» **TASK GOAL**:
Retype the records below from their first line through the line containing "Cookie Settings [button] (1099, 1544)", and include nothing else.

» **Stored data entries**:
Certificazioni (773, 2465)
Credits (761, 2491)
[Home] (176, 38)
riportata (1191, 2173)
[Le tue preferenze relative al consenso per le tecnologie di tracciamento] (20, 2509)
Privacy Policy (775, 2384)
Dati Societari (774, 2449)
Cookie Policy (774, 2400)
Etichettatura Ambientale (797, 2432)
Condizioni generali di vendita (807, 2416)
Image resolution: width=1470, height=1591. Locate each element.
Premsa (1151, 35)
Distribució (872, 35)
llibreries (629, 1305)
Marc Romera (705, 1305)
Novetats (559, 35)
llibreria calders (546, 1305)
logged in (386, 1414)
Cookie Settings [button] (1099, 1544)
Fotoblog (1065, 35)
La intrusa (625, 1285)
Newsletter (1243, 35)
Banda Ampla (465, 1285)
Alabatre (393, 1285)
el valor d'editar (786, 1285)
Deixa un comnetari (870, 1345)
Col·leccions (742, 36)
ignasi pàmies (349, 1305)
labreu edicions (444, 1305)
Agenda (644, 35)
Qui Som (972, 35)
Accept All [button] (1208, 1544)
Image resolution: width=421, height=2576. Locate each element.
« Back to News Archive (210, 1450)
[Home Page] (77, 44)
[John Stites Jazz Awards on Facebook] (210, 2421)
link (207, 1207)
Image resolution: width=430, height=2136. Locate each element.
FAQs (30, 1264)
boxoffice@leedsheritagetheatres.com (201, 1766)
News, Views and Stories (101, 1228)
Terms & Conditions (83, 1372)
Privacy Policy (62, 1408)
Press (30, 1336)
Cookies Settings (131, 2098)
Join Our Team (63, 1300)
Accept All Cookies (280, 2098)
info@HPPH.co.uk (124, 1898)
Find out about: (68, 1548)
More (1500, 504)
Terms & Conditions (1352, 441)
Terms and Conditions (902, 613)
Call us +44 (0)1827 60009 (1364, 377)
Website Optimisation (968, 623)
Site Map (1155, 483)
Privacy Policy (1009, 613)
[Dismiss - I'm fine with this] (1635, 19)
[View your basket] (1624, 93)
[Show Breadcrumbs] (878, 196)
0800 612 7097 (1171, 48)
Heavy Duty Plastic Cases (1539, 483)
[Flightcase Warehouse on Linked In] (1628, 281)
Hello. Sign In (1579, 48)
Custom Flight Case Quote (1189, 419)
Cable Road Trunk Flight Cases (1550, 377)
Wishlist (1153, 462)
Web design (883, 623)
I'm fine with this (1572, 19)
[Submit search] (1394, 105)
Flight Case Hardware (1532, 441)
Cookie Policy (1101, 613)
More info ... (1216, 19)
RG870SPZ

» **OUTPUT OF THE EXERCISE**:
Certificazioni (773, 2465)
Credits (761, 2491)
[Home] (176, 38)
riportata (1191, 2173)
[Le tue preferenze relative al consenso per le tecnologie di tracciamento] (20, 2509)
Privacy Policy (775, 2384)
Dati Societari (774, 2449)
Cookie Policy (774, 2400)
Etichettatura Ambientale (797, 2432)
Condizioni generali di vendita (807, 2416)
Image resolution: width=1470, height=1591. Locate each element.
Premsa (1151, 35)
Distribució (872, 35)
llibreries (629, 1305)
Marc Romera (705, 1305)
Novetats (559, 35)
llibreria calders (546, 1305)
logged in (386, 1414)
Cookie Settings [button] (1099, 1544)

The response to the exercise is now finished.